Noch ein Wort zu der Darstellung der Manifestation dieser Auferstehung: Farben, Klänge, Masswerk und Formen verteilen sich überall über das Glas in einer Farbenpracht, die nur als freudvoll gelesen werden kann. Mit einer Harmonie, von der wir spüren, dass sie von jedem frei – oder beinahe frei – interpretiert werden kann. Das hat nichts mit der Verhüllung des von dem Paradies Eden, vom heiligen Antonius oder der Geburt der Venus geblendeten Auge zu tun, hier gibt die Freiheit den Ton an. Anders ausgedrückt wurde die Einzigartigkeit der Interpretation mittelalterlicher Werke von der Diversität potentieller Blicke ersetzt!
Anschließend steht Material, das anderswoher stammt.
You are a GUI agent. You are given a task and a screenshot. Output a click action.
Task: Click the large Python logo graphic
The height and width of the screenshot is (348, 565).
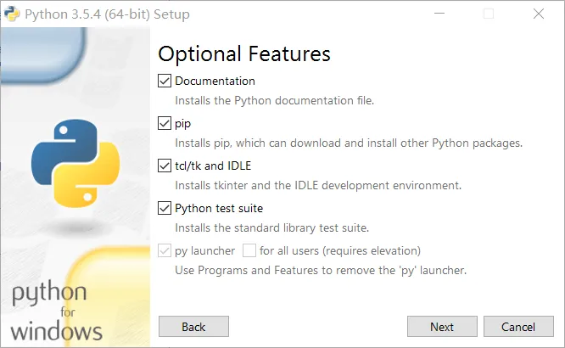pos(76,163)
Das Einzelne ist nicht mehr, es lebe die Vielfalt!
Ein letztes Element bringt diese Spannung eines Werkes zum Ausdruck, das im christlichen Mittelalter verankert ist und sich in Richtung der Post-Moderne bewegt: Wie vor der Revolution des Subjekts im 14. Jahrhundert ist auf dem Bild keine Signatur sichtbar. Aber wie fast immer signiert der Maler sein Werk dennoch seitdem. Hier auf der Rückseite des Gemäldes.